----- DATA FOR THIS EXERCISE

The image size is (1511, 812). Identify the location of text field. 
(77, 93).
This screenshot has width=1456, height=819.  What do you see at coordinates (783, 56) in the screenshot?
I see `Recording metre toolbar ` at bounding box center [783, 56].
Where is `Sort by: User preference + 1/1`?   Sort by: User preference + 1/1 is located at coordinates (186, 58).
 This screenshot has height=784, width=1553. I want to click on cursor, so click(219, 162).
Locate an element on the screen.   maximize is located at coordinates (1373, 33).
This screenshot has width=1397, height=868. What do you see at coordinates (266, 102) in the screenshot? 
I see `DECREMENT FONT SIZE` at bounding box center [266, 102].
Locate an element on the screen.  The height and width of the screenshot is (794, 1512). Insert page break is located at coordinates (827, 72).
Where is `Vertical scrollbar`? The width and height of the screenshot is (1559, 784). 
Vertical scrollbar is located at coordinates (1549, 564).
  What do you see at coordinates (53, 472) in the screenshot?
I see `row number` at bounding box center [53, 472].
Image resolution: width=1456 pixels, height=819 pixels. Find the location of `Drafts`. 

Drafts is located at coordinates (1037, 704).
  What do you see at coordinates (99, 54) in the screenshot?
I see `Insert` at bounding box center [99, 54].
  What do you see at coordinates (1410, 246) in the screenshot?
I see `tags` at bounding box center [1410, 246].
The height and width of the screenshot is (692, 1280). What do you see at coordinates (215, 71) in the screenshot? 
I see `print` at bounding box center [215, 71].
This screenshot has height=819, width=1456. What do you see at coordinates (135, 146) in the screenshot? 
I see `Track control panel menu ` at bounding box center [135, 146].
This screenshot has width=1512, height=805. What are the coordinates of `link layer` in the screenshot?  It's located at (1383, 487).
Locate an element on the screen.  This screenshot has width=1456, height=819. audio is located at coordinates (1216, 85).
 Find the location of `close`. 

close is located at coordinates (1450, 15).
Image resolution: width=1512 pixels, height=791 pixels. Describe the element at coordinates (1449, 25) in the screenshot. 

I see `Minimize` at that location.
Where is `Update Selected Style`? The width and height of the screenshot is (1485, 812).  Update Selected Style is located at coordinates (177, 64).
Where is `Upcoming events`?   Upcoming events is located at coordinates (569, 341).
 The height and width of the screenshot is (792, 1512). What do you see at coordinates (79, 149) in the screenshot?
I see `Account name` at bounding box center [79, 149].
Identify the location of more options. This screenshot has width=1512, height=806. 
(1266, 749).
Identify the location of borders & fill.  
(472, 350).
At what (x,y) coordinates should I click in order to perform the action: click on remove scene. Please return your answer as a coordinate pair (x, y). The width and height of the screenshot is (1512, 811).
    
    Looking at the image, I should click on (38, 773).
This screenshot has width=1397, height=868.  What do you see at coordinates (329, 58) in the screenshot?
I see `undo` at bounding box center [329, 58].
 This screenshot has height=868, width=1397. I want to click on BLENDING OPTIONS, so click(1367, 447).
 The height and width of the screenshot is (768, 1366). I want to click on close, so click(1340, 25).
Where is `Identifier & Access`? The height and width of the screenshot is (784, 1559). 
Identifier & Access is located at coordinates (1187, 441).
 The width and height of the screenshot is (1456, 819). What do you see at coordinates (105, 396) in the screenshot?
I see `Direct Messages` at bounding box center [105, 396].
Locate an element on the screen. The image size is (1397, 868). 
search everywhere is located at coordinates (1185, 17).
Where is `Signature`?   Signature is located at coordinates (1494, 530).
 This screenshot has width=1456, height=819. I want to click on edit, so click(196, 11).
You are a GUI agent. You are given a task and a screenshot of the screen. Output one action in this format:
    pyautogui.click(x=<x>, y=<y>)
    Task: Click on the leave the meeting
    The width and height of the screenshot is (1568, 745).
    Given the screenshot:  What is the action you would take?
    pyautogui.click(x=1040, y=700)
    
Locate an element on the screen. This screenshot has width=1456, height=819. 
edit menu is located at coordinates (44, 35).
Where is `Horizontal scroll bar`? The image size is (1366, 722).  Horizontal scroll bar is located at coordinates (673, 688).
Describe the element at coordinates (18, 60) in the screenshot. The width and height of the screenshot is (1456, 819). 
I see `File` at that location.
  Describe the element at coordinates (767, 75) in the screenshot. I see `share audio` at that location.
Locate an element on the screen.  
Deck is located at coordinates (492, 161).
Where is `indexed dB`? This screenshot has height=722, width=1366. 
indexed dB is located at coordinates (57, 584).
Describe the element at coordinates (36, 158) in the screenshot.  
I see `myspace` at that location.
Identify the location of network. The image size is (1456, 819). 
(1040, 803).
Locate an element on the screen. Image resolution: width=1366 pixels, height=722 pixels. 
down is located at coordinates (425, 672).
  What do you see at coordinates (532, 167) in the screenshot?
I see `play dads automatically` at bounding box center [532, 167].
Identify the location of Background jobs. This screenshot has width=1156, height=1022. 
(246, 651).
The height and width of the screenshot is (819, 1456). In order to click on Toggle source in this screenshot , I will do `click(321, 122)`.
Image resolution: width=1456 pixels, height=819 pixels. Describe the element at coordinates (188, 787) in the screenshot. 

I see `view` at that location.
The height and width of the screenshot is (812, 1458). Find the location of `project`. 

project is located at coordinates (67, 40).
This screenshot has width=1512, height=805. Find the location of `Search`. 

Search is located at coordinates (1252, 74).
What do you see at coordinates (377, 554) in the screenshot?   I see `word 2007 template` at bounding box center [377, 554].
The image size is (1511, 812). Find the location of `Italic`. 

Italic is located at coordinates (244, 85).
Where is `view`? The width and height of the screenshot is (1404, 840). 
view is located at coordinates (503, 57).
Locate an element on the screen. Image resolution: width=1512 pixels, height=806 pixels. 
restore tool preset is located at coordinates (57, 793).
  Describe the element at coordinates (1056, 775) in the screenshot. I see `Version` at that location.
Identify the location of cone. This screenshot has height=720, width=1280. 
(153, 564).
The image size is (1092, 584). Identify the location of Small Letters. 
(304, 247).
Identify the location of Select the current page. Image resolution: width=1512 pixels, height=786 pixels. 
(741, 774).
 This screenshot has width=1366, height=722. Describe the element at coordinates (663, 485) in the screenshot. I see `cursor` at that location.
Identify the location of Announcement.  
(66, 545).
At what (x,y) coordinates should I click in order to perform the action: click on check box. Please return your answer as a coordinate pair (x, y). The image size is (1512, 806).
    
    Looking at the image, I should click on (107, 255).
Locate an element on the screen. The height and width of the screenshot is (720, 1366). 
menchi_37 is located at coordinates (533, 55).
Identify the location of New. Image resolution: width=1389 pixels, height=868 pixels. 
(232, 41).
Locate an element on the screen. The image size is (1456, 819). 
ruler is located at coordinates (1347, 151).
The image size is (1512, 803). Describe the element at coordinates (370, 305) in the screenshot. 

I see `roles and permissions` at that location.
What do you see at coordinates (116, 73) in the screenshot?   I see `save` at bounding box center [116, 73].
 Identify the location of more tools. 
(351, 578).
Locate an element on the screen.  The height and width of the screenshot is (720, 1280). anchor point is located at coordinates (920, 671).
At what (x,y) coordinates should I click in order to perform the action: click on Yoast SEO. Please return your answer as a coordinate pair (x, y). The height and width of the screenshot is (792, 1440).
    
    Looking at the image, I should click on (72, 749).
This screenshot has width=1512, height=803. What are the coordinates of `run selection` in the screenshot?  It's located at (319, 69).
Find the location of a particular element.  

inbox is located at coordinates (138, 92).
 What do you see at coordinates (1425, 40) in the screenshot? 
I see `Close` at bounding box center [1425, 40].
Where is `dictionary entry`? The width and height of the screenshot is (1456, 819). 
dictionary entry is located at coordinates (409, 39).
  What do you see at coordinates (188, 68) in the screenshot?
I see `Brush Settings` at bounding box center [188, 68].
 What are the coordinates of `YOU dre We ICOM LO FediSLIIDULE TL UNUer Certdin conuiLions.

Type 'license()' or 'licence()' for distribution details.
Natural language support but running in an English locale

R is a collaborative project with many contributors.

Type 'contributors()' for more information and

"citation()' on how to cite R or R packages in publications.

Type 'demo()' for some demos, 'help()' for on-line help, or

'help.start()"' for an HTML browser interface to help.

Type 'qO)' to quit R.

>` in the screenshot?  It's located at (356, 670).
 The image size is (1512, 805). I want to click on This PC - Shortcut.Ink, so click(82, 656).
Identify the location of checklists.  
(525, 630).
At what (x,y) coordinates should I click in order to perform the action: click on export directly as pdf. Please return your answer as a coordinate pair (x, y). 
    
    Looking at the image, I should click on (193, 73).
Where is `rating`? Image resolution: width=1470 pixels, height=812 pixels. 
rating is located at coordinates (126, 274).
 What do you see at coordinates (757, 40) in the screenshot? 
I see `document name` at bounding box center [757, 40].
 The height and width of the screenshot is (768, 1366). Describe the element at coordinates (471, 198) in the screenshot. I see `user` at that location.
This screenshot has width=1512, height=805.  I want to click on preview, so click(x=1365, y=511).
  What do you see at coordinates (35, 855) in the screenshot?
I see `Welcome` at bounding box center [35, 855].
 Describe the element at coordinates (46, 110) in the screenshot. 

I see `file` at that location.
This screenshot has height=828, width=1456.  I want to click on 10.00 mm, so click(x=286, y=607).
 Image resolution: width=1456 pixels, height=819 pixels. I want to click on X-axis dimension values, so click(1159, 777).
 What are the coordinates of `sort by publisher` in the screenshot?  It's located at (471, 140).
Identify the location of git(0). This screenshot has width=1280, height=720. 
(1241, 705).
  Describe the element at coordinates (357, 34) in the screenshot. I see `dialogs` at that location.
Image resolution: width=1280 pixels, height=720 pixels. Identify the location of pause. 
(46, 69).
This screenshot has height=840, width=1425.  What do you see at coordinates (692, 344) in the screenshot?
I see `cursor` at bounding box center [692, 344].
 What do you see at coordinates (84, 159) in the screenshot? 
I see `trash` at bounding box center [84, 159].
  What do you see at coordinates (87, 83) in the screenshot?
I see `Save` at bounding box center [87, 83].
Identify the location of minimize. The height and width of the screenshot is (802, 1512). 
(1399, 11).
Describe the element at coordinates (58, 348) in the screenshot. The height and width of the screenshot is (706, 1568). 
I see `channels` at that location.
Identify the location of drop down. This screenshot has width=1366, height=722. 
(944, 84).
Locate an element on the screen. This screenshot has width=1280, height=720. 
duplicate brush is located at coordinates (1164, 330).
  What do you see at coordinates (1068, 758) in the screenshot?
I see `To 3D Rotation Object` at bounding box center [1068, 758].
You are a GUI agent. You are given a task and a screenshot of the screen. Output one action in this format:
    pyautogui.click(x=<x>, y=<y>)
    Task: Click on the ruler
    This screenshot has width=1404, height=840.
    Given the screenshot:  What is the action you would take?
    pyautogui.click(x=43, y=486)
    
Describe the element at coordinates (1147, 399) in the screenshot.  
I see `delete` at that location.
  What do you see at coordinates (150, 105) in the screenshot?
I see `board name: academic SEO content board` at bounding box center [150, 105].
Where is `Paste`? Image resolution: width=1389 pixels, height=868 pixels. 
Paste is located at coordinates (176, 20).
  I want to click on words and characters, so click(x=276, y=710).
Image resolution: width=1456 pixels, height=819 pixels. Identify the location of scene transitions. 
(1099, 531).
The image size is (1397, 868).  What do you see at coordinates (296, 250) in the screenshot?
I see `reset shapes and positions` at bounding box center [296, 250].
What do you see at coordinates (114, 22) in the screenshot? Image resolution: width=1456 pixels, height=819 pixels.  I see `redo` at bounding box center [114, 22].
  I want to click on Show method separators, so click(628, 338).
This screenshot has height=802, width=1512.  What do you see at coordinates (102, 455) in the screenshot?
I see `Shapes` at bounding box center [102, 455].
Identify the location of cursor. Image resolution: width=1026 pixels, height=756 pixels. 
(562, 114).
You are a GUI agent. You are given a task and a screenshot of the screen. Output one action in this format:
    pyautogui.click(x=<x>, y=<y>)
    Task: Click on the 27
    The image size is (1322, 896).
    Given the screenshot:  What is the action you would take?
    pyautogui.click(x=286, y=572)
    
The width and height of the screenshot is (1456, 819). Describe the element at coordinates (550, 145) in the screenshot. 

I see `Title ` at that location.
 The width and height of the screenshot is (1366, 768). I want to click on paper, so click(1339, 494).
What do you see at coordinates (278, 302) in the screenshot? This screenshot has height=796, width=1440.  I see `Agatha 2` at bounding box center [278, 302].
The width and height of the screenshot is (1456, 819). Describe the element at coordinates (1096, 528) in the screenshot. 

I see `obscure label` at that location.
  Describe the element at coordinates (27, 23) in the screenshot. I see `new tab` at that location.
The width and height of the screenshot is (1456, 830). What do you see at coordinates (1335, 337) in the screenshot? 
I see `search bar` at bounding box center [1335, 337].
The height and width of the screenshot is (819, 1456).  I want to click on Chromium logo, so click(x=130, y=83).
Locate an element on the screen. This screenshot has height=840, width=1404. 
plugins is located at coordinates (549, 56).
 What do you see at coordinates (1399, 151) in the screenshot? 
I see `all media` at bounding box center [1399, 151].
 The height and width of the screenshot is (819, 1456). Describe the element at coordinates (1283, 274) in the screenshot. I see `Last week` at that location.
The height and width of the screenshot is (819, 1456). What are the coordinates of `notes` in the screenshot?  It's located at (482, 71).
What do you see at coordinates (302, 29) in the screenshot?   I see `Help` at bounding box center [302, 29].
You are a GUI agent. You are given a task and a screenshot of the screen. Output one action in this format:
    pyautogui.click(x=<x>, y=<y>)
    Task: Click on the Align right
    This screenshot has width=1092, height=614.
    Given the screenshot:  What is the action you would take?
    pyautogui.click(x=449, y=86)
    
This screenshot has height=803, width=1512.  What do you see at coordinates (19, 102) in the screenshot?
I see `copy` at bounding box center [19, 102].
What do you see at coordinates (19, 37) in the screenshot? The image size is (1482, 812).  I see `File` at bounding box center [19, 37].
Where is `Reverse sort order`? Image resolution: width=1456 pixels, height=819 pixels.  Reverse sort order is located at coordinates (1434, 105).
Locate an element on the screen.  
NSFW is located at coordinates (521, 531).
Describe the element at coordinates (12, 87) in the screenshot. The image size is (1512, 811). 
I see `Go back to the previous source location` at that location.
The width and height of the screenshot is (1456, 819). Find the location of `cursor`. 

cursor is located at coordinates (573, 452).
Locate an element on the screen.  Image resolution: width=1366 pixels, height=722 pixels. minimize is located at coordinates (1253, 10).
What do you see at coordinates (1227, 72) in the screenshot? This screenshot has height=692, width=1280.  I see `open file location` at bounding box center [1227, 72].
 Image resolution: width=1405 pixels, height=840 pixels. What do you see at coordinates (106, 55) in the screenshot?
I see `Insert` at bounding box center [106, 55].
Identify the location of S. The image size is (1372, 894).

----------

# PROBLEM REQUIREMENTS
Recast the records between the lines holding "has height=722, width=1366." and "view is located at coordinates (503, 57).", inclusive, as a Markdown table with the columns Row and Line, leaving out blank lines.

# EXERCISE ANSWER
| Row | Line |
|---|---|
| 1 | Where is `indexed dB`? This screenshot has height=722, width=1366.  |
| 2 | indexed dB is located at coordinates (57, 584). |
| 3 | Describe the element at coordinates (36, 158) in the screenshot.   |
| 4 | I see `myspace` at that location. |
| 5 | Identify the location of network. The image size is (1456, 819).  |
| 6 | (1040, 803). |
| 7 | Locate an element on the screen. Image resolution: width=1366 pixels, height=722 pixels.  |
| 8 | down is located at coordinates (425, 672). |
| 9 |   What do you see at coordinates (532, 167) in the screenshot? |
| 10 | I see `play dads automatically` at bounding box center [532, 167]. |
| 11 | Identify the location of Background jobs. This screenshot has width=1156, height=1022.  |
| 12 | (246, 651). |
| 13 | The height and width of the screenshot is (819, 1456). In order to click on Toggle source in this screenshot , I will do `click(321, 122)`. |
| 14 | Image resolution: width=1456 pixels, height=819 pixels. Describe the element at coordinates (188, 787) in the screenshot.  |
| 15 | I see `view` at that location. |
| 16 | The height and width of the screenshot is (812, 1458). Find the location of `project`.  |
| 17 | project is located at coordinates (67, 40). |
| 18 | This screenshot has width=1512, height=805. Find the location of `Search`.  |
| 19 | Search is located at coordinates (1252, 74). |
| 20 | What do you see at coordinates (377, 554) in the screenshot?   I see `word 2007 template` at bounding box center [377, 554]. |
| 21 | The image size is (1511, 812). Find the location of `Italic`.  |
| 22 | Italic is located at coordinates (244, 85). |
| 23 | Where is `view`? The width and height of the screenshot is (1404, 840).  |
| 24 | view is located at coordinates (503, 57). |